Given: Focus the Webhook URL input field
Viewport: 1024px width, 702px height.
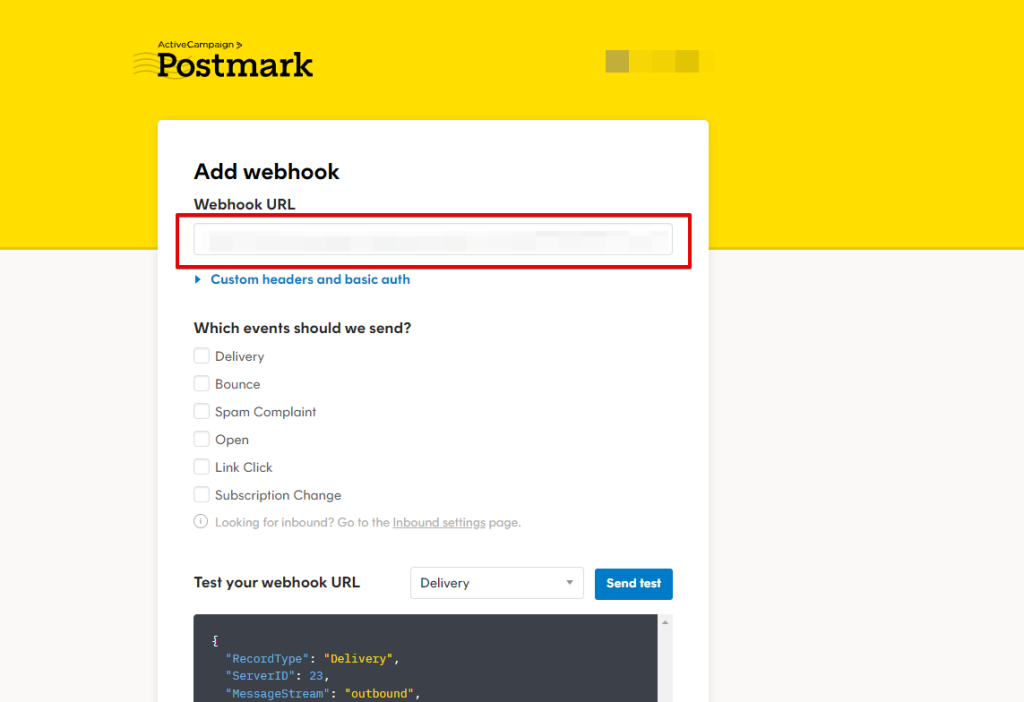Looking at the screenshot, I should point(432,240).
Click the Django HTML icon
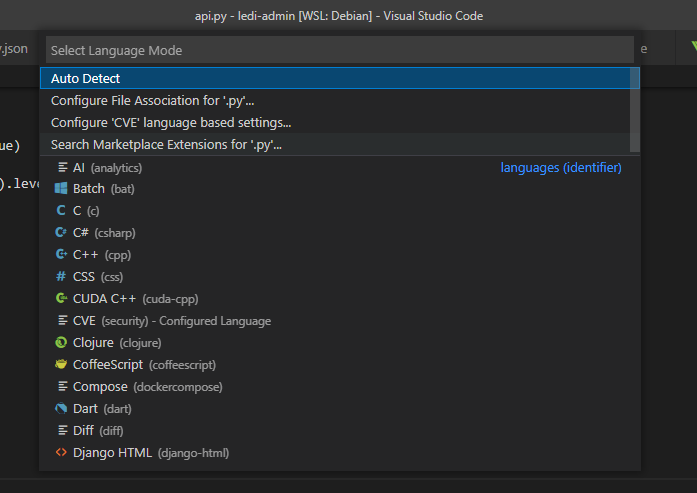This screenshot has width=697, height=493. (62, 453)
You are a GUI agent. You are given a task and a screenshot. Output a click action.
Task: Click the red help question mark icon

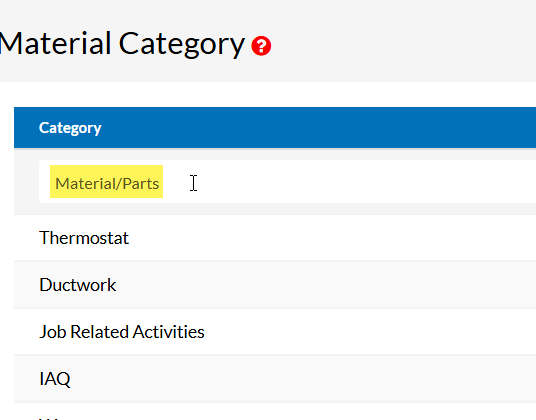261,46
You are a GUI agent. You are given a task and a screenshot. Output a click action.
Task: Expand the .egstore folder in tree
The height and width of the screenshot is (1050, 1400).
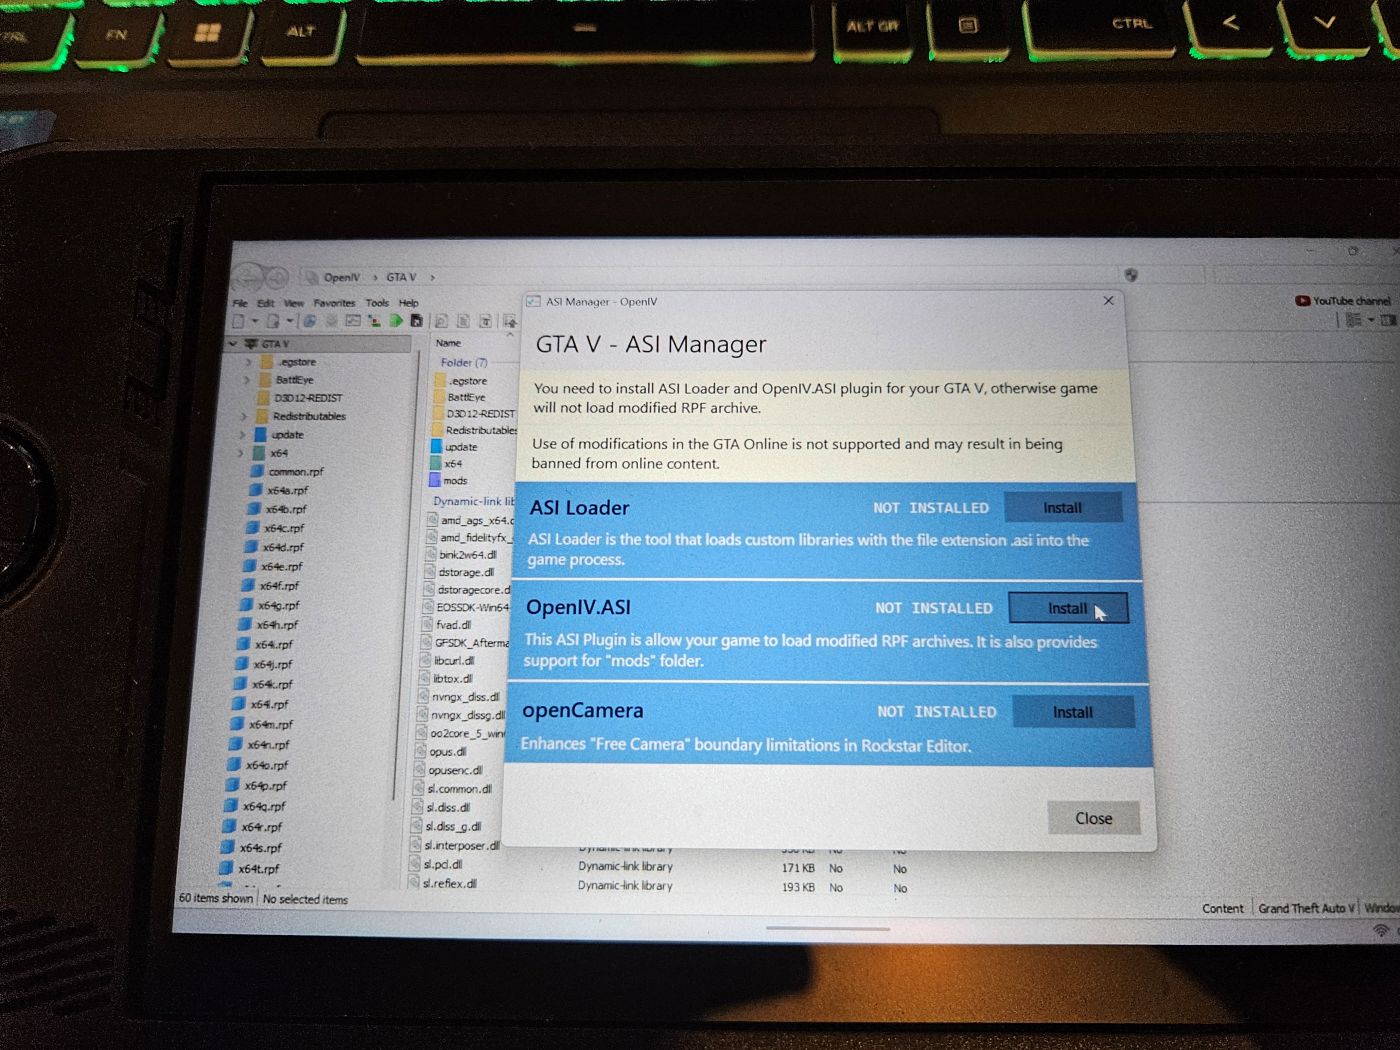coord(249,362)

::::

## Exercise directions
I need the entries printed exactly, with each picture left out.

## Task output
Given: Focus the Webhook URL input field
Viewport: 1024px width, 702px height.
Looking at the screenshot, I should point(432,240).
Click the Django HTML icon
This screenshot has width=697, height=493. (62, 453)
You are a GUI agent. You are given a task and a screenshot. Output a click action.
Task: Click the red help question mark icon

261,46
You are a GUI agent. You are given a task and a screenshot. Output a click action.
Task: Expand the .egstore folder in tree
The height and width of the screenshot is (1050, 1400).
coord(249,362)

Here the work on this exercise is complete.